Durkee v. City of Kenosila

59 Wis. 123 | Wis. | 1883

LyoN, J.

The laying out and opening of streets in a city, the assessment of damages and benefits resulting therefrom, and the collection of the sums so assessed as benefits, are strictly municipal functions, ahd the officers of the city by.' whom those functions are performed thereby discharge municipal or corporate duties, as distinguished from public or governmental duties. Hence, this case is not within the rule established in Hayes v. Oshkosh, 33 Wis., 314; Schultz v. Milwaukee, 49 Wis., 254; and Little v. Madison, 49 Wis., 605, which relieves the municipality from liability for torts *125committed by its officers in the discharge of merely public or governmental duties. Neither is the case within the rule of Wallace v. Menasha, 48 Wis., 79, nor within the application of the rule of the cases above cited suggested in the doubt expressed in the opinion. The rule of Wallace v. Menasha is that if the collecting officer of a city seize the property of A. for nonpayment of a tax assessed against B., and which the city authorities have directed him to collect of B., the city is not liable to A. in an action of tort for such unlawful seizure of his property. The judgment went upon the grounds that the city had not authorized or directed its officer to make the seizure complained of, and that he acted without any authority, real or apparent. In the present case the officer seized the property of the plaintiff in strict obedience to the mandate of the city council.
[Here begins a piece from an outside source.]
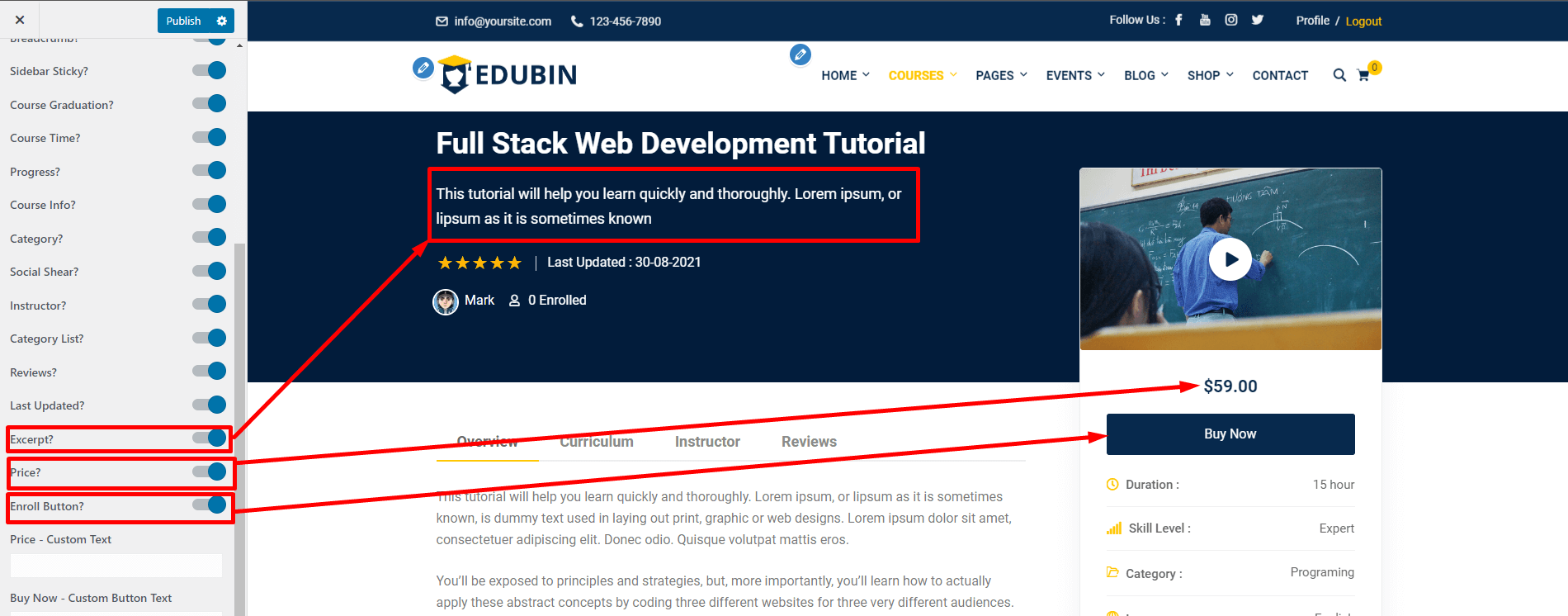The height and width of the screenshot is (616, 1568).
Task: Click the Publish settings gear icon
Action: (x=221, y=21)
The doubt expressed in Wallace v. Menasha is upon the question whether the rule of the cases first above cited is not also applicable to torts committed by the treasurer in the collection of taxes,— whether the rule respondeat superior has any application in such a case. This point was not decided, and perhaps the suggestion of it might better have been omitted from the opinion, inasmuch as it did not aid in the determination of the case. However that may be, we were then speaking of the general taxes levied for the support of the government under authority of the government, and not of a mere local assessment for a municipal improvement in which the general public has no direct concern. The distinction between the two cases is obvious and substantial.
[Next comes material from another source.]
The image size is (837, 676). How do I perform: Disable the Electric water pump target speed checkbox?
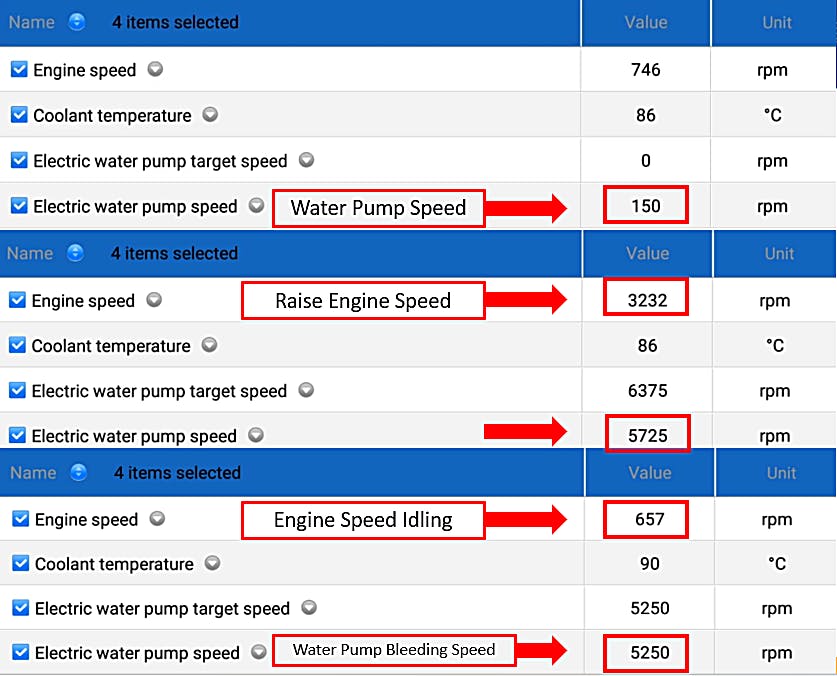point(18,160)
The learned counsel of the city maintain, with much ingenuity of argument, that because (as is assumed) it is alleged in the complaint that the city, or rather its governing body, the city council, levied the assessment in controversy with full knowledge that it had no authority to do so, and that the same was null and void, their action is ultra vires,. *126and the city cannot be held liable in tort for the consequences of it. Counsel say, by way of illustration, that had the council by vote directed its treasurer to commit highway robbery upon the plaintiff, and had the treasurer obeyed the mandate, clearly the city would not be liable therefor in an action of tort; and they argue that this case in principle is like the one supposed. We think the counsel take an entirely erroneous view of the complaint. While it is inartifi-cially drawn, and in some respects is deficient in clearness and completeness of statement, yet we are satisfied that the pleader did not intend to aver that members of the city council acted in the premises in bad faith, with the knowledge and in the belief that the assessment which they levied on plaintiff’s property was absolutely null and void. Such conduct would be too stupid and absurd to be lightly imputed to citizens intrusted with important public trusts, and no doubtful or uncertain allegations in the complaint should be held to charge them therewith.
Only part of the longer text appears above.